Owlcat's formulation is an attempt to preemptively cut off the most contentious scenario, where AI is associated with replacing specialists rather than internal auxiliary automation.

"100% made by human hands."

Why this is an important signal

For the gaming industry, such a position looks like a compromise model that could satisfy both business and part of the audience. Studios are looking for ways to speed up pre-production, test ideas, and unload routine stages, but at the same time fear reputational loss if players decide that the final product is assembled from machine templates. Owlcat's statement shows that the market is gradually moving toward a more divided approach: one thing is experimentation within the team, another is what ultimately ends up in the release.

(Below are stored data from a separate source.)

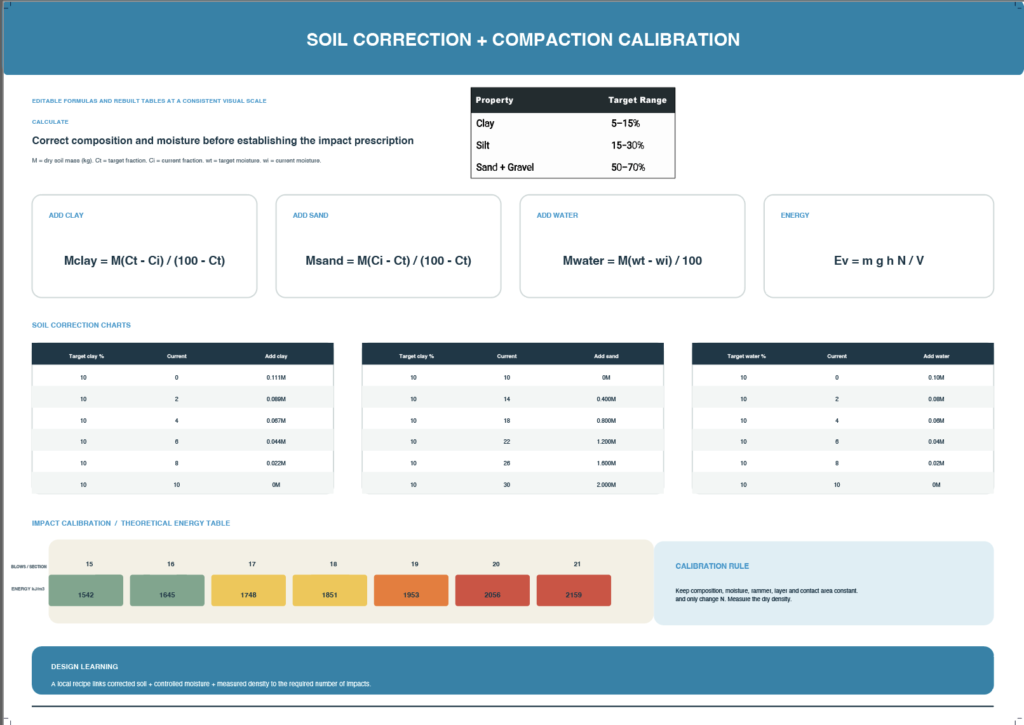Select the Add sand column header
The width and height of the screenshot is (1024, 725).
pyautogui.click(x=606, y=356)
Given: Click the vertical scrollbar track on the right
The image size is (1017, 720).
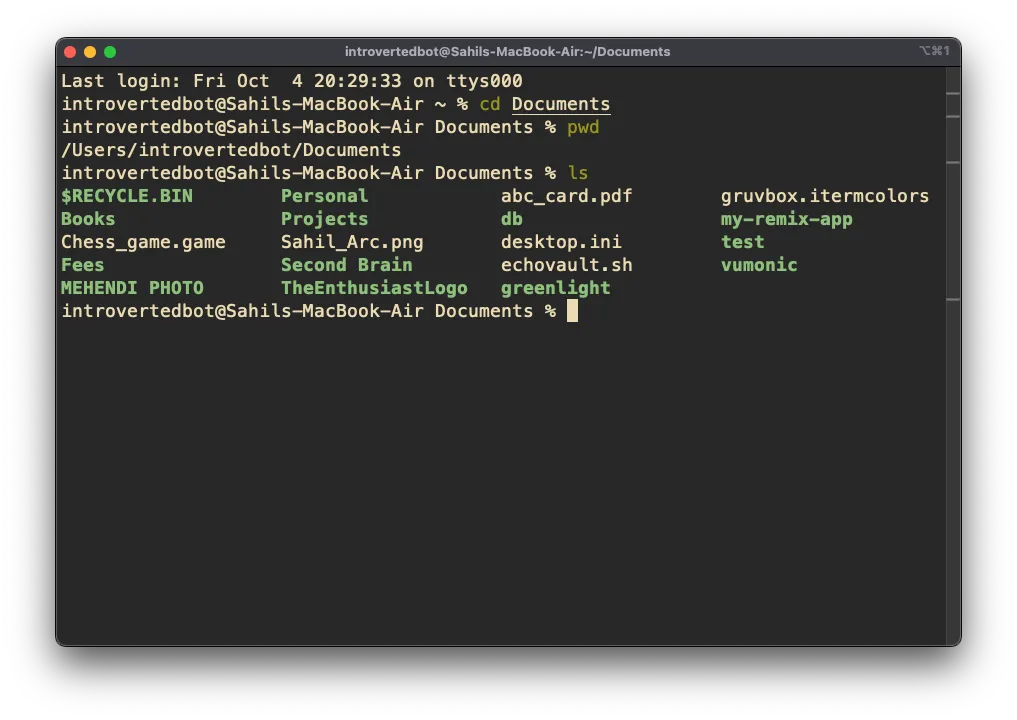Looking at the screenshot, I should pos(952,400).
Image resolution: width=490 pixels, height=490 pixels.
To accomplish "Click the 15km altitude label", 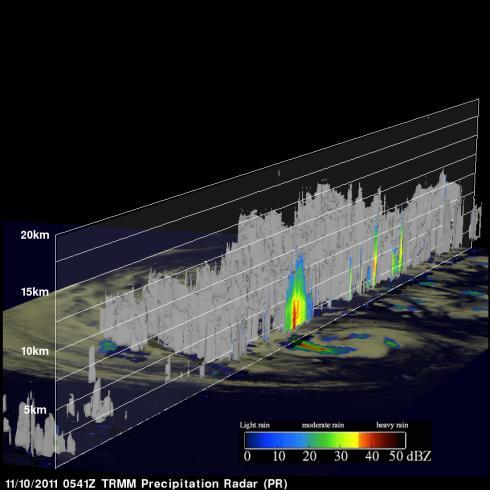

  • Generative AI is increasingly viewed as an internal tool rather than the author of final content.
  • A clear public boundary reduces the risk of scandal around the quality and origin of game materials.
  • For the team, it is a way to maintain creative responsibility for the release without abandoning new tools.
  • For players, it is a signal that the studio understands the sensitivity of the topic and is trying to establish the rules in advance.

At the same time, this approach still needs to be proven by action. As long as the audience does not have a finished game in hand, the promise remains a promise, not a proven production standard. But it is already clear that the industry is entering a phase where a simple "we use AI" no longer works. It becomes necessary to explain at what stage, to what extent, and with what limitations the technology is applied — otherwise players, the press, and social networks will do it for the studio.

What this means

The story around The Expanse: Osiris Reborn shows that the main question is no longer the fact of using generative AI itself, but the boundaries of its application. If Owlcat really keeps all release content with people, this could become a working formula for other studios: accelerate internal processes without blurring the authorship of the final product.